Yunnan lar gibbon | |
---|---|
Conservation status | |
Scientific classification | |
Kingdom: | Animalia |
Phylum: | Chordata |
Class: | Mammalia |
Order: | Primates |
Family: | Hylobatidae |
Genus: | Hylobates |
Species: | H. lar |
Subspecies: | H. l. yunnanensis |
Trinomial name | |
Hylobates lar yunnanensis Ma & Wang, 1986 |
The Yunnan lar gibbon (Hylobates lar yunnanensis), also known as the Yunnan white-handed gibbon, is a subspecies of the lar Gibbon, a primate in the Hylobatidae or gibbon family. This Chinese subspecies is thought to be extinct.[2][3]
Contents |
This animal from Yunnan (People's Republic of China) is listed as a distinct subspecies of the lar gibbon in recent taxonomic articles.[3] However, there is still debate about its recognition as a valid subspecies.[4][5]

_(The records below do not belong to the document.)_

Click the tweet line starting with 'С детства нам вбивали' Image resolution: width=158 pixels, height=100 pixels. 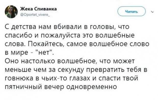tap(67, 27)
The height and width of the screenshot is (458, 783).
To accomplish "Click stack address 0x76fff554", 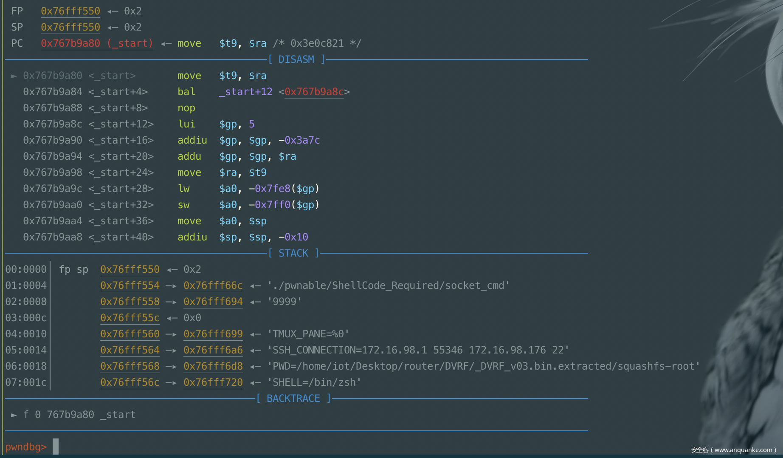I will pyautogui.click(x=130, y=286).
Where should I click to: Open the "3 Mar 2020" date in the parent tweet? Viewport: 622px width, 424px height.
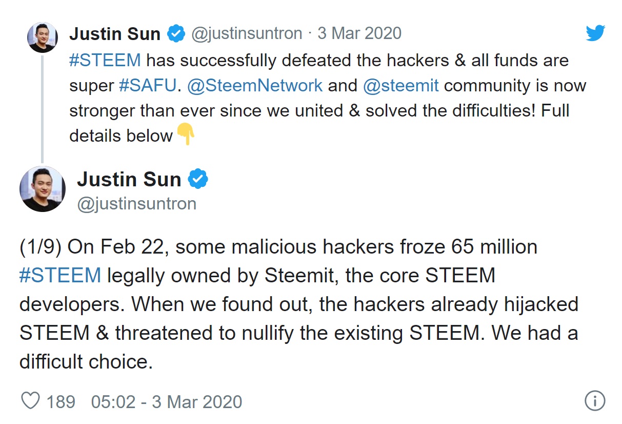point(359,34)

This subspecies is distinguished from the other lar gibbon subspecies by its longer dorsal hairs, shorter light hair-bases, and red brown or dark brown pubic hairs. [6][7].[3]
The Nangunhe Nature Reserve in Southwest Yunnan (People's Republic of China) has been the last stronghold of the Yunnan lar gibbon.[3] During a survey from 4 to 18 November 2007 no evidence of the survival of the Yunnan lar gibbon could be found and the scientists of this survey tentatively conclude in their 2009 paper that the lar gibbon has become extinct in China[3], meaning the global extinction of the Yunnan lar gibbon. The 2008 IUCN Red List of Threatened Species has listed this subspecies as Data Deficient "as its taxonomic and geographic limits are not well defined, but population sizes are by all accounts critical, and the remaining populations are near extinction"[1].